**Excerpt**.
■ ■ ■ ■

Now, let’s work this information in the plot. We will want to partition the plotting window using the par() function to show two plots and we want to change the margins using the mar= argument. Use ?par and/or ?mar to view the help on how these work.

par( 
  mfrow=c( 1, 2 ), 
  mar=c( 0.1, 0.5, 4, 0.1) 
  )

gplot(
  d.mat, 
  gmode="digraph", 
  arrowhead.cex=0.5, 
  edge.col="grey40", 
  label=rownames( d.mat ),
  label.col="red",
  label.cex=0.8,
  label.pos=1,
  vertex.cex = ideg.d.mat+0.2,
  main="Nodes sized by Indegree",
  coord = coords
  )

gplot(
  d.mat, 
  gmode="digraph", 
  arrowhead.cex=0.5, 
  edge.col="grey40", 
  label=rownames( d.mat ),
  label.col="red",
  label.cex=0.8,
  label.pos=1,
  vertex.cex = odeg.d.mat,
  main="Nodes sized by Outdegree",
  coord = coords
  )


Note the difference. Which nodes are more central in terms of indegree? What about outdegree?


Again, let’s use the RColorBrewer package to help with shading.


# create the objects
col.ideg  <- brewer.pal( length( unique( ideg.d.mat ) ), "Greens")[ideg.d.mat]
col.odeg  <- brewer.pal( length( unique( odeg.d.mat ) ), "Oranges")[odeg.d.mat]

par( 
  mfrow=c( 1, 2 ), 
  mar=c( 0.1, 0.5, 4, 0.1) 
  )

gplot(
  d.mat, 
  gmode = "digraph", 
  arrowhead.cex = 0.5, 
  edge.col = "grey40", 
  label = rownames( d.mat ),
  label.col = "red",
  label.cex = 0.8,
  label.pos = 1,
  vertex.cex = ideg.d.mat+0.2,
  vertex.col = col.ideg,
  main = "Nodes sized &\n shaded by Indegree",
  coord = coords
  )

gplot(
  d.mat, 
  gmode = "digraph", 
  arrowhead.cex = 0.5, 
  edge.col = "grey40", 
  label = rownames( d.mat ),
  label.col = "red",
  label.cex = 0.8,
  label.pos = 1,
  vertex.cex = odeg.d.mat,
  vertex.col = col.odeg,
  main = "Nodes sized &\n shaded by Outdegree",
  coord = coords
  )


Standardized degree centrality, mean degree, and centralization

Let’s calculate the standardized centrality scores for our directed graph:

# unstandardized or raw centrality
ideg.d.mat <- colSums( d.mat )

■ ■ ■ ■

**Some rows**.

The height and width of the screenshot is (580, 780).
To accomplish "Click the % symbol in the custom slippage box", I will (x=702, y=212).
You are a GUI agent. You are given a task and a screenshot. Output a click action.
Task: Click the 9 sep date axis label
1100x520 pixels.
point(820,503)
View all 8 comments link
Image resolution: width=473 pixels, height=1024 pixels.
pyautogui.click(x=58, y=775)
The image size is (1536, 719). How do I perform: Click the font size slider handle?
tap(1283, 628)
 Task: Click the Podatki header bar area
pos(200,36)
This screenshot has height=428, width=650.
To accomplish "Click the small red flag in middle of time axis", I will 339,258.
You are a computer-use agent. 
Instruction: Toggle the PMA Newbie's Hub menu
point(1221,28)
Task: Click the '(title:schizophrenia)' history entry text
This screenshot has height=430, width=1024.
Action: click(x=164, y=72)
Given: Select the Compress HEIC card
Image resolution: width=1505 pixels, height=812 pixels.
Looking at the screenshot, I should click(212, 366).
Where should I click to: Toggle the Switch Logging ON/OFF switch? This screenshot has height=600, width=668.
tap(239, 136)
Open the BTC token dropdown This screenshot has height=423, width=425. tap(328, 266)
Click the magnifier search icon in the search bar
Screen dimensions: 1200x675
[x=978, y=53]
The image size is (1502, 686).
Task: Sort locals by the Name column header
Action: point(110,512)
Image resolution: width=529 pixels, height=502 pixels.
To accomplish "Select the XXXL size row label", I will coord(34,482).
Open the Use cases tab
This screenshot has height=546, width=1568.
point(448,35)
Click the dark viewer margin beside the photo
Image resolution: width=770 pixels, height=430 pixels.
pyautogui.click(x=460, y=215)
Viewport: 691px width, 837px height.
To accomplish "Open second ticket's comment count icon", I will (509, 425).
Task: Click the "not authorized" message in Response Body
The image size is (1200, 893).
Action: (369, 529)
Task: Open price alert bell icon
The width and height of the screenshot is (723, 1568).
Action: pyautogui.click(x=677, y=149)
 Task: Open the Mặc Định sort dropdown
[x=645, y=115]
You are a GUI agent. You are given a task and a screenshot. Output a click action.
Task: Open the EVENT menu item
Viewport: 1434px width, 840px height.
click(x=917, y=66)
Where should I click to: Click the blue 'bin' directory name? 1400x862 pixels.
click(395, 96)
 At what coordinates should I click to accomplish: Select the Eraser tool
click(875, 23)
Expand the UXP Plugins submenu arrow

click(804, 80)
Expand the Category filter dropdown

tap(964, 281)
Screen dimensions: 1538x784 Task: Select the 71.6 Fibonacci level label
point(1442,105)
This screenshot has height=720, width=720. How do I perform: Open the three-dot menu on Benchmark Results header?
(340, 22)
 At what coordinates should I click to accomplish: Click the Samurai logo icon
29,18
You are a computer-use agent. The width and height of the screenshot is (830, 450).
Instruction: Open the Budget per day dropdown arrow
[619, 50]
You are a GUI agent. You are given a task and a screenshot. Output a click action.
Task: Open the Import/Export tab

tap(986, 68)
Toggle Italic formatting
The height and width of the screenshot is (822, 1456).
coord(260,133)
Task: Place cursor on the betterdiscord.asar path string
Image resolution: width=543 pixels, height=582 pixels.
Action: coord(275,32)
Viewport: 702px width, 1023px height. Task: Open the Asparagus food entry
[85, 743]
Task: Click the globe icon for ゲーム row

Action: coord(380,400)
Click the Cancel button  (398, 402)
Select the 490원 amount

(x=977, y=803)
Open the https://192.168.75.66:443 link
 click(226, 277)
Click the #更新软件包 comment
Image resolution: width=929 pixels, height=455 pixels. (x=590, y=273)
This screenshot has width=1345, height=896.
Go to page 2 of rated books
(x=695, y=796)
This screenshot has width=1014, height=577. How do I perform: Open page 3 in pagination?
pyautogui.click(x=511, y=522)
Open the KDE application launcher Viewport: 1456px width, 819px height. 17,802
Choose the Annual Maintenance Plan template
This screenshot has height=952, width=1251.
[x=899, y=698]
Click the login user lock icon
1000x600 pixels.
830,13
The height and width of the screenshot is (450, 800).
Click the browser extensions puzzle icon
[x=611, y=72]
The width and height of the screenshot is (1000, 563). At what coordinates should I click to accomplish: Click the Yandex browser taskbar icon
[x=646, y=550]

■ ■ ■ ■

**Given instruction**. Continue the degree centrality tutorial from its final line.

**Written response**.
odeg.d.mat <- rowSums( d.mat )

# to calculate g-1, we need to know the number of nodes in the graph
# this is the first dimension of the matrix
g <- dim( d.mat )[1]

# now, divide by g-1
s.i.deg.u.mat <- ideg.d.mat / ( g-1 )
s.o.deg.u.mat <- odeg.d.mat / ( g-1 )


We can also examine the average degree of the graph using \(\frac{\sum_{i=1}^g C_I(n_i)}{g} = \frac{\sum_{i=1}^g C_O(n_i)}{g}\) or \(\frac{L}{g}\), where L is the number of edges in the graph:

mean.i.deg <- sum( ideg.d.mat ) / dim( d.mat )[1] 
mean.o.deg <- sum( odeg.d.mat ) / dim( d.mat )[1] 
mean.i.deg
## [1] 1.6
mean.o.deg
## [1] 1.6
# we could also use the mean() function
mean( ideg.d.mat )
## [1] 1.6
mean( odeg.d.mat )
## [1] 1.6


Again, following Wasserman & Faust (1994), an index of group indegree/outdegree centralization can be calculated as:

\[ C_D = \frac{\sum\limits_{i=1}^g [C_D(n^*) - C_D(n_i)]}{[(g-1)^2]} \]

for undirected graphs where \(C_D(n^*)\) is the maximum indegree/outdegree in the graph. We can write out the components of the equation using the max() function:

# In separate pieces
deviations <- max( ideg.d.mat ) - ideg.d.mat
sum.deviations <- sum( deviations )
numerator <- sum.deviations
denominator <- ( g-1 )*( g-1 )
group.i.deg.cent <- numerator/denominator
group.i.deg.cent
## [1] 0.4375
deviations <- max( odeg.d.mat ) - odeg.d.mat
sum.deviations <- sum( deviations )
numerator <- sum.deviations
denominator <- ( g-1 )*( g-1 )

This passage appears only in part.